Haptic Simulation for Acupuncture Needle Manipulation

Abstract

Background: Stimulation degree, biomechanical force, and de qi sensation are the three major components of needle manipulation. To date, it has been difficult to measure all three components quantitatively. Objectives: To (1) measure and compare biomechanical forces of six human acupoints in vivo during haptic manipulation, (2) develop phantom acupoints with biomechanical forces similar to those of human acupoints, and (3) validate the newly developed phantom acupoints based on assessment by doctors of Korean medicine. Methods: The biomechanical force and needle grasp sensation (i.e., the practitioner's de qi sensation) of six human acupoints (LI4, LI11, LR3, ST36, ST25, and BL25) were assessed in 16 participants upon stimulation with the twisting manipulation technique.
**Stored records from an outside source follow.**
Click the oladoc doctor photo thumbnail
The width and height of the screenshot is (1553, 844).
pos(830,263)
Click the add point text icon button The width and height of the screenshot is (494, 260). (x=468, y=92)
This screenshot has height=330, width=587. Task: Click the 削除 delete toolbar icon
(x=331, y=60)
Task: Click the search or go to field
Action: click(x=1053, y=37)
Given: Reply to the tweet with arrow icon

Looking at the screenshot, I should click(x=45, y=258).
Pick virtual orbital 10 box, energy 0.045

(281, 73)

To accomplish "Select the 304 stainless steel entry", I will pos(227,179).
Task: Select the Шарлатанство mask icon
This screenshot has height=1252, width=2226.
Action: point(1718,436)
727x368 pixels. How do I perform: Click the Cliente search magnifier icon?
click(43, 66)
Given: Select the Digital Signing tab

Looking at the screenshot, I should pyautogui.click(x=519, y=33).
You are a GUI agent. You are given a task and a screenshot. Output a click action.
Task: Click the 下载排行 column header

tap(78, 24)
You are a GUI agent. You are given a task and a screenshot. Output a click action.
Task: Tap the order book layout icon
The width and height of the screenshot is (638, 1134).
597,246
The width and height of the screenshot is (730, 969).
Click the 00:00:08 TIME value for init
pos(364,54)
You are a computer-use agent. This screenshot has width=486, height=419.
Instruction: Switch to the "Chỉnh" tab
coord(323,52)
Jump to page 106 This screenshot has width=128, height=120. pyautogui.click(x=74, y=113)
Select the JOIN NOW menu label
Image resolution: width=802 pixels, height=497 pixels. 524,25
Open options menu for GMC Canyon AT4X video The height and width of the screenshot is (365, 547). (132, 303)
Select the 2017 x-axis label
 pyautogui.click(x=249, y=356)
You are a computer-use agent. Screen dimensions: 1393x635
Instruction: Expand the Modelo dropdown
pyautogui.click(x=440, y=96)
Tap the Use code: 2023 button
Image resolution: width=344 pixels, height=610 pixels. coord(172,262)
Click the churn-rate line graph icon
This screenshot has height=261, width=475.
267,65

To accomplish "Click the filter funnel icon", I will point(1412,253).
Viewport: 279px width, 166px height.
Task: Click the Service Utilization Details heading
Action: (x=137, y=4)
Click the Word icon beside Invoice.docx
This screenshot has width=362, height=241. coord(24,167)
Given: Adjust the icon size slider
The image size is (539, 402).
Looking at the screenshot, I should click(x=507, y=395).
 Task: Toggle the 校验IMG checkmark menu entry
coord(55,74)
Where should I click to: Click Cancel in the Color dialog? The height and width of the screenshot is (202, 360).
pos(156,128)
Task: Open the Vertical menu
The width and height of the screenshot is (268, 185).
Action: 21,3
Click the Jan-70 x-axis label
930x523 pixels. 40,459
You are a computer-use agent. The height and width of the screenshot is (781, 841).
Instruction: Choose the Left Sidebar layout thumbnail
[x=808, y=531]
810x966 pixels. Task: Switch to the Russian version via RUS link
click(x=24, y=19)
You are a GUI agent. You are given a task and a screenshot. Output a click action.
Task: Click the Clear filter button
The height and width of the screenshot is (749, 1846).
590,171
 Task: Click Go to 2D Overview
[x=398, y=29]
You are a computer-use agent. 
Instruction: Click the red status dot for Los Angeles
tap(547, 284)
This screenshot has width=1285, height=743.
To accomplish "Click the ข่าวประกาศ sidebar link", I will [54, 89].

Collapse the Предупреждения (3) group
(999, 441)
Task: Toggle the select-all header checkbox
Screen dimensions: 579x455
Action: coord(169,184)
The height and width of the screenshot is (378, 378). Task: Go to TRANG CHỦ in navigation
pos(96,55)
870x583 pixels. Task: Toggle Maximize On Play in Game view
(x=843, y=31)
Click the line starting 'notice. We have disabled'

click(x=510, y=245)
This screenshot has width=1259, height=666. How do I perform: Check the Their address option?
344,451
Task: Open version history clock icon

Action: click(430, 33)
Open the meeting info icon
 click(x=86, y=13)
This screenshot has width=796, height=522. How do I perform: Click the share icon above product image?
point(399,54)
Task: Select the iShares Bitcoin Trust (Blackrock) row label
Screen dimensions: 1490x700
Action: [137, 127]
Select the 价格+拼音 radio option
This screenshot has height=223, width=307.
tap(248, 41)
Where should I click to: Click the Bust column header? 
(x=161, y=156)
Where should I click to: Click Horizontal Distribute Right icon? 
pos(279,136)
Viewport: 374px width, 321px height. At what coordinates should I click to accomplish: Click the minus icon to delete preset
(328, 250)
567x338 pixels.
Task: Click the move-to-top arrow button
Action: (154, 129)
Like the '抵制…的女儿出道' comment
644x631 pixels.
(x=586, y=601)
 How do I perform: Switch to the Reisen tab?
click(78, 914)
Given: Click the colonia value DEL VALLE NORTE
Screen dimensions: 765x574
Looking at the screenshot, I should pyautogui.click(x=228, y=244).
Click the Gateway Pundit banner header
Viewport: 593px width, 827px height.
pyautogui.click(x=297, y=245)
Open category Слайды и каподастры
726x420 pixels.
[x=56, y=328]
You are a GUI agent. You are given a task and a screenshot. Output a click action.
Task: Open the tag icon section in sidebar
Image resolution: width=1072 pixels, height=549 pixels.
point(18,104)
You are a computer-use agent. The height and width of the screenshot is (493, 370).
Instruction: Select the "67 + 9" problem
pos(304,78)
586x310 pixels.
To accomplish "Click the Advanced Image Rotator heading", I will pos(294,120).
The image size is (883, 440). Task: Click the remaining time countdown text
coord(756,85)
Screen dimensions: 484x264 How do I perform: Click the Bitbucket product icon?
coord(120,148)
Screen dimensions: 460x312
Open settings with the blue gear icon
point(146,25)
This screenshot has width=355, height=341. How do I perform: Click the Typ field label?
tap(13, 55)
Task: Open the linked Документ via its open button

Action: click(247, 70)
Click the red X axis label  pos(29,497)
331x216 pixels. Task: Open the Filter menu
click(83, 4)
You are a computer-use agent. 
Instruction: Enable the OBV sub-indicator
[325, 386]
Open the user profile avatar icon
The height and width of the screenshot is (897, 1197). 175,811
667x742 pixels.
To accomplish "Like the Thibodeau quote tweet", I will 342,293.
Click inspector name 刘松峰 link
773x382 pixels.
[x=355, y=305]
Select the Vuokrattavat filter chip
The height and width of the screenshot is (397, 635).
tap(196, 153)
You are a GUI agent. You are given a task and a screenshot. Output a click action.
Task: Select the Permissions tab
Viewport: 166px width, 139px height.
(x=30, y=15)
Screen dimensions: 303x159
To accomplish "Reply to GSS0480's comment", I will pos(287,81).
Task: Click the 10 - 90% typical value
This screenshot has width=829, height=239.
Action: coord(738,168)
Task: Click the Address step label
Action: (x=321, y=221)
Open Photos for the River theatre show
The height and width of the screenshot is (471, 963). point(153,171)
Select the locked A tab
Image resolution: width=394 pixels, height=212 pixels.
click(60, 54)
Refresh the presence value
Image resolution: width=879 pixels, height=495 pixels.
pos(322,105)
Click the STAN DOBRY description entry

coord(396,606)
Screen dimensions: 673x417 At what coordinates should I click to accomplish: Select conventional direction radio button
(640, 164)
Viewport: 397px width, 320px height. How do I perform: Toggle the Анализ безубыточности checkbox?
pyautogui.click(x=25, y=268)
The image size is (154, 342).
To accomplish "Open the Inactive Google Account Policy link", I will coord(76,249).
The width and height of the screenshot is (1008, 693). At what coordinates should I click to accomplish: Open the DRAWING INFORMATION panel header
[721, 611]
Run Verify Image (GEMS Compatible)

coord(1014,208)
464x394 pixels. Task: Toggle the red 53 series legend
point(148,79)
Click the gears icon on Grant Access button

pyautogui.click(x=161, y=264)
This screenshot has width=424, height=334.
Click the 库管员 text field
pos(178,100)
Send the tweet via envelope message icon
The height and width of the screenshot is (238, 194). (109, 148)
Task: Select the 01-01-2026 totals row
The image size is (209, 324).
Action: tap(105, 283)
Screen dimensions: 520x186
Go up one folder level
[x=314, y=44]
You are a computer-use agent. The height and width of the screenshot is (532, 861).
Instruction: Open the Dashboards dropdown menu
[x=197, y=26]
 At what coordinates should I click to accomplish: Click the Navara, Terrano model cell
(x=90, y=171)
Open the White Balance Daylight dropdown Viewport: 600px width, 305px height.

On the basis of biomechanical data from these human acupoints, phantom acupoints that generated similar biomechanical forces were developed by using 1%-7% agarose gel. Results: In humans, the mean torque amplitudes of the six acupoints differed significantly. In the phantom, the biomechanical force was dose-dependently greater in higher-concentration agarose gel phantom acupoints. Biomechanical force and the needle grasp sensation were significantly correlated in both human and phantom acupoints. Importantly, practitioners could not discriminate between human and phantom acupoints, suggesting that the validity and credibility of the phantom acupoints are sufficient for applications in education and research. Conclusions: Application of force-validated phantom acupoints based on human data will be a helpful tool for training and will contribute to a more comprehensive understanding of the characteristics of acupuncture manipulation.